[Exercise details]: Repeat all of the data exactly. Leave nothing out.

◇ ◇ ◇

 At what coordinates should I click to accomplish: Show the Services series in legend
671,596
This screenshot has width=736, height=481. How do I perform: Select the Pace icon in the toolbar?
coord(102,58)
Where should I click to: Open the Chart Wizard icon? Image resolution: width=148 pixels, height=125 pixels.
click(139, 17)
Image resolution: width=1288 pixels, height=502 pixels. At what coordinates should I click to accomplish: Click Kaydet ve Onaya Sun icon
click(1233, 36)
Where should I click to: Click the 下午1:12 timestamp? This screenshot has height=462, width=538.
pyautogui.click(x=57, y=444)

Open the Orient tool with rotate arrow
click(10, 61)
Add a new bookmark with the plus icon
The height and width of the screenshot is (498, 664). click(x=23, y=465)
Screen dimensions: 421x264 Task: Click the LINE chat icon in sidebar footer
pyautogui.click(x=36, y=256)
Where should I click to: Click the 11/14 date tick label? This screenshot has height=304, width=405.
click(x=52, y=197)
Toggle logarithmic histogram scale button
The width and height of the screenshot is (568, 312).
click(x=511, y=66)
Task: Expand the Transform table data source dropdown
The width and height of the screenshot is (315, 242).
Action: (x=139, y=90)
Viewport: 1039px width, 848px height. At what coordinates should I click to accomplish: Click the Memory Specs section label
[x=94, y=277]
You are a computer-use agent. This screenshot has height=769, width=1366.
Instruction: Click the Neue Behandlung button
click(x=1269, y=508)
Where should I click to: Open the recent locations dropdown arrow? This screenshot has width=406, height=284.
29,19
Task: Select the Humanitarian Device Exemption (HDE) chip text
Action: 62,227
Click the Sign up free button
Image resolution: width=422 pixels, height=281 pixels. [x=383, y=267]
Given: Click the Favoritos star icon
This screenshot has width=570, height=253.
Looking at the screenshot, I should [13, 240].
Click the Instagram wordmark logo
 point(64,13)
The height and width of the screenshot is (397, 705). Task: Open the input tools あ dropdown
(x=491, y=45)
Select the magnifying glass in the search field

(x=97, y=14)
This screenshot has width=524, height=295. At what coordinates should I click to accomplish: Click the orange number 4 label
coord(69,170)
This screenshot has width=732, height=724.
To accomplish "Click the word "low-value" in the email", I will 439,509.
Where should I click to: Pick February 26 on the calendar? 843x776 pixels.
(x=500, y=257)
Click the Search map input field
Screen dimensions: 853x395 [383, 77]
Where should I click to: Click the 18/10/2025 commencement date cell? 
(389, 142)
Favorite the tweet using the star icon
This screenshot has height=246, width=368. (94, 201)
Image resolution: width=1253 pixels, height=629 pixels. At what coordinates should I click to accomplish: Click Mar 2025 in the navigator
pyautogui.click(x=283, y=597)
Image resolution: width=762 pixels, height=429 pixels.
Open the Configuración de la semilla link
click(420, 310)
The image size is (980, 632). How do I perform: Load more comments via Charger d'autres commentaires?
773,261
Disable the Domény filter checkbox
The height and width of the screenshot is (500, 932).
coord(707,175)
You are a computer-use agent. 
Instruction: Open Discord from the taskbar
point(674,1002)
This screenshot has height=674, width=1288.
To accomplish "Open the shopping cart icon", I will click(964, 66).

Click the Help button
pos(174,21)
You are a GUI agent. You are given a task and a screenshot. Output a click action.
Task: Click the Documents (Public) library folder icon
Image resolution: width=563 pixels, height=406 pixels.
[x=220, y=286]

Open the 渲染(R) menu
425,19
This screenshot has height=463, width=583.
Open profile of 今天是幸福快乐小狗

◇ ◇ ◇

[Exercise answer]:
 At what coordinates should I click to accomplish: Show the Services series in legend
671,596
This screenshot has width=736, height=481. How do I perform: Select the Pace icon in the toolbar?
coord(102,58)
Where should I click to: Open the Chart Wizard icon? Image resolution: width=148 pixels, height=125 pixels.
click(139, 17)
Image resolution: width=1288 pixels, height=502 pixels. At what coordinates should I click to accomplish: Click Kaydet ve Onaya Sun icon
click(1233, 36)
Where should I click to: Click the 下午1:12 timestamp? This screenshot has height=462, width=538.
pyautogui.click(x=57, y=444)

Open the Orient tool with rotate arrow
click(10, 61)
Add a new bookmark with the plus icon
The height and width of the screenshot is (498, 664). click(x=23, y=465)
Screen dimensions: 421x264 Task: Click the LINE chat icon in sidebar footer
pyautogui.click(x=36, y=256)
Where should I click to: Click the 11/14 date tick label? This screenshot has height=304, width=405.
click(x=52, y=197)
Toggle logarithmic histogram scale button
The width and height of the screenshot is (568, 312).
click(x=511, y=66)
Task: Expand the Transform table data source dropdown
The width and height of the screenshot is (315, 242).
Action: (x=139, y=90)
Viewport: 1039px width, 848px height. At what coordinates should I click to accomplish: Click the Memory Specs section label
[x=94, y=277]
You are a computer-use agent. This screenshot has height=769, width=1366.
Instruction: Click the Neue Behandlung button
click(x=1269, y=508)
Where should I click to: Open the recent locations dropdown arrow? This screenshot has width=406, height=284.
29,19
Task: Select the Humanitarian Device Exemption (HDE) chip text
Action: 62,227
Click the Sign up free button
Image resolution: width=422 pixels, height=281 pixels. [x=383, y=267]
Given: Click the Favoritos star icon
This screenshot has width=570, height=253.
Looking at the screenshot, I should [13, 240].
Click the Instagram wordmark logo
 point(64,13)
The height and width of the screenshot is (397, 705). Task: Open the input tools あ dropdown
(x=491, y=45)
Select the magnifying glass in the search field

(x=97, y=14)
This screenshot has width=524, height=295. At what coordinates should I click to accomplish: Click the orange number 4 label
coord(69,170)
This screenshot has width=732, height=724.
To accomplish "Click the word "low-value" in the email", I will 439,509.
Where should I click to: Pick February 26 on the calendar? 843x776 pixels.
(x=500, y=257)
Click the Search map input field
Screen dimensions: 853x395 [383, 77]
Where should I click to: Click the 18/10/2025 commencement date cell? 
(389, 142)
Favorite the tweet using the star icon
This screenshot has height=246, width=368. (94, 201)
Image resolution: width=1253 pixels, height=629 pixels. At what coordinates should I click to accomplish: Click Mar 2025 in the navigator
pyautogui.click(x=283, y=597)
Image resolution: width=762 pixels, height=429 pixels.
Open the Configuración de la semilla link
click(420, 310)
The image size is (980, 632). How do I perform: Load more comments via Charger d'autres commentaires?
773,261
Disable the Domény filter checkbox
The height and width of the screenshot is (500, 932).
coord(707,175)
You are a computer-use agent. 
Instruction: Open Discord from the taskbar
point(674,1002)
This screenshot has height=674, width=1288.
To accomplish "Open the shopping cart icon", I will click(964, 66).

Click the Help button
pos(174,21)
You are a GUI agent. You are given a task and a screenshot. Output a click action.
Task: Click the Documents (Public) library folder icon
Image resolution: width=563 pixels, height=406 pixels.
[x=220, y=286]

Open the 渲染(R) menu
425,19
This screenshot has height=463, width=583.
Open profile of 今天是幸福快乐小狗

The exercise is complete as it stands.